What are the best restaurants to try when visiting Melbourne, Victoria, Australia? What should you try while you’re there?

We are fricking foodies in this town, and this is a very hard question.

At least, if you’re visiting Melbourne, it’s reasonable to constrain this question to the CBD, and to fine dining.

That’s still not really constrained though. Of the options mentioned by other answerers, there’s the nouveau everything of Vue de Monde, the nouveau Chinese of the Flower Drum (which I’m told has seen better days), the nouveau Armenian of Sezar, the nouveau Greek of The Press Club (now even more expensive).

I’m going to nominate the last fancy place I’ve been to: the nouveau Lebanese of Maha.

I’ll add the nouveau Peruvian of Pastuso, the last restaurant I’ve been to at all, because the fish marinade was to die for; and the nouveau Asian of Ezard.

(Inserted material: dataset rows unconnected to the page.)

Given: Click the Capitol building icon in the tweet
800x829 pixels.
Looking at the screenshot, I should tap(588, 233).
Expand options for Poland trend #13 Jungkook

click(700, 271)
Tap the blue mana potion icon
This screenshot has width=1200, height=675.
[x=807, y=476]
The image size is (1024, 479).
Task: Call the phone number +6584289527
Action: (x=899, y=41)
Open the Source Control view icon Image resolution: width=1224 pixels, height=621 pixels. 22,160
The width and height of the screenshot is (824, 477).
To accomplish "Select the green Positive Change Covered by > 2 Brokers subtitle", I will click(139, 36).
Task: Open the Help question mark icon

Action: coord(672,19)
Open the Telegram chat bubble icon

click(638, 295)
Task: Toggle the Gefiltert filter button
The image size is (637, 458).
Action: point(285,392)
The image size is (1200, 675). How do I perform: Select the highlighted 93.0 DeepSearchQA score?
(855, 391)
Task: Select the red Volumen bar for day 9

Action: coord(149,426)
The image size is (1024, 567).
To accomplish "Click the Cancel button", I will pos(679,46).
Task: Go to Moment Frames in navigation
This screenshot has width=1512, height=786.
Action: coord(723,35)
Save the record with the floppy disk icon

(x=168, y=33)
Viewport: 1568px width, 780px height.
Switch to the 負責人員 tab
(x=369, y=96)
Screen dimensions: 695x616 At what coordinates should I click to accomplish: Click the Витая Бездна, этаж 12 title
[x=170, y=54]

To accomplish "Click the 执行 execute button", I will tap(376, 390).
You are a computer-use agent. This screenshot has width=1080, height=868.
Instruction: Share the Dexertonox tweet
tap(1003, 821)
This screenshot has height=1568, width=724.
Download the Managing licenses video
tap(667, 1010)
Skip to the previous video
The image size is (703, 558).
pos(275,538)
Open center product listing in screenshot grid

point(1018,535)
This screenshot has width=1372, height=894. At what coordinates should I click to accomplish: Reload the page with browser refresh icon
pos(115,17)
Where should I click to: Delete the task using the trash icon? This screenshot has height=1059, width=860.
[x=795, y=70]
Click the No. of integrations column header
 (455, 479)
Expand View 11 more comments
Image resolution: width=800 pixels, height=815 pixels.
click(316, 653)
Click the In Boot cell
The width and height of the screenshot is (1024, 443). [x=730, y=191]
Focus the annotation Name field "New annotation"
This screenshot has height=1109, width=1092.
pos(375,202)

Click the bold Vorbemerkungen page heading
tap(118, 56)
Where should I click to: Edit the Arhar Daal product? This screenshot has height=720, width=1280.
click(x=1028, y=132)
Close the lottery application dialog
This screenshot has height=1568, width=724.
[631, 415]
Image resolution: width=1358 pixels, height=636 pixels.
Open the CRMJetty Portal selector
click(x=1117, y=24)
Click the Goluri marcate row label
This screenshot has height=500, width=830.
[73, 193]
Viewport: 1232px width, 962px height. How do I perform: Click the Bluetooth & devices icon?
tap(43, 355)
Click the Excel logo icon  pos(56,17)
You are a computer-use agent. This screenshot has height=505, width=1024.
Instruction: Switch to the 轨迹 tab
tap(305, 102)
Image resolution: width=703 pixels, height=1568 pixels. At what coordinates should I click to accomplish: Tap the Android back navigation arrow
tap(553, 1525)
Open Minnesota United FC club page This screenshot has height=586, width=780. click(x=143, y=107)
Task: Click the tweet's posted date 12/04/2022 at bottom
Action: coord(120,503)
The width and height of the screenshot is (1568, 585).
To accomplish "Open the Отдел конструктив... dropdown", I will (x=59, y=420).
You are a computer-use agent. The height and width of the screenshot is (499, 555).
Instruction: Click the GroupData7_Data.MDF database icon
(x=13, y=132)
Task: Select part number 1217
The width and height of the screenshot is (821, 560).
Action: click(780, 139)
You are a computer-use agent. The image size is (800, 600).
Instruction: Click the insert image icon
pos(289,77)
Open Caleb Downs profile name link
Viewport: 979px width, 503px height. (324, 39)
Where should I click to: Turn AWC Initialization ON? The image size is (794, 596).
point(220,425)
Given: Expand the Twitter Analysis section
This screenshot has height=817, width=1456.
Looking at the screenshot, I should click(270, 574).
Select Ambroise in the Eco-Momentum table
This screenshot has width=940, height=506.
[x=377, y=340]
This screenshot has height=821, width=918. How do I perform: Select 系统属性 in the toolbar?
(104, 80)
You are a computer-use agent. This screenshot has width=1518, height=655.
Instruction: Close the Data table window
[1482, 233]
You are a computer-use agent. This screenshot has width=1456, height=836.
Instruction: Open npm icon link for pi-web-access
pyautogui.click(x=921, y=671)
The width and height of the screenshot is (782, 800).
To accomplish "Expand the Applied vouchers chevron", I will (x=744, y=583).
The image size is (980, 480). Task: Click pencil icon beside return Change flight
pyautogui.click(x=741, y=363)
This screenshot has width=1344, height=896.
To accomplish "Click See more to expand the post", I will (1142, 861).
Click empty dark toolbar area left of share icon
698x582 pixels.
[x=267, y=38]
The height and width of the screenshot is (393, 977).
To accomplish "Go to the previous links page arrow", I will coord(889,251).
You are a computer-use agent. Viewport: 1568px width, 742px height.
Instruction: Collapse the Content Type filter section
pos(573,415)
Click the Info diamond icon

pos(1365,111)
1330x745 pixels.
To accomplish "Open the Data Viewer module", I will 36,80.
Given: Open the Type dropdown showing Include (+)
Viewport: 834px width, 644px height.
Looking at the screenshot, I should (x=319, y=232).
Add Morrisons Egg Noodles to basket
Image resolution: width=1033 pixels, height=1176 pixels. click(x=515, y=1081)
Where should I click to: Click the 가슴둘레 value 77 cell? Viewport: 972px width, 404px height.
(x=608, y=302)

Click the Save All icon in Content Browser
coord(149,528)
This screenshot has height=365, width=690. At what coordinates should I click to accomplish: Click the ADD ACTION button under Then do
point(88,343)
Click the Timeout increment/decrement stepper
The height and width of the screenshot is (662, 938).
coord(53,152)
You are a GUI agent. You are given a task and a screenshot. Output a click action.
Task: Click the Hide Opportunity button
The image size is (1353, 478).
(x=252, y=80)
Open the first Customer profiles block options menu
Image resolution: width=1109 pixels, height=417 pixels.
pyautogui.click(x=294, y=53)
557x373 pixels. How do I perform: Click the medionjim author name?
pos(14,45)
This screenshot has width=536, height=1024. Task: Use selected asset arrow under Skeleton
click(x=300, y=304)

The high temples of food are probably Vue de Monde and the nouveau Italian of Grossi Florentino. Being inside Grossi Florentino is like being inside a temple of food. (A very very expensive temple.) But apart from the $60 cheese platter, I was actually kinda disappointed when we went there: not quite nouveau enough.

Why yes, there is an ongoing emphasis on innovation and fusion in contemporary Australian foodie culture. Whatever gave that away?

What are some good ethnic restaurants and eateries in Melbourne?

It’s Melbourne, it’s fricking awash with ethnic fooderies. Can I just nominate two?

Greek:

Oakleigh, which is now Greektown, is full of Greek fooderies. All of them bad, and primarily about people hanging out pretending they’re in an Athens patisserie. The best place in Oakleigh is the one hidden away.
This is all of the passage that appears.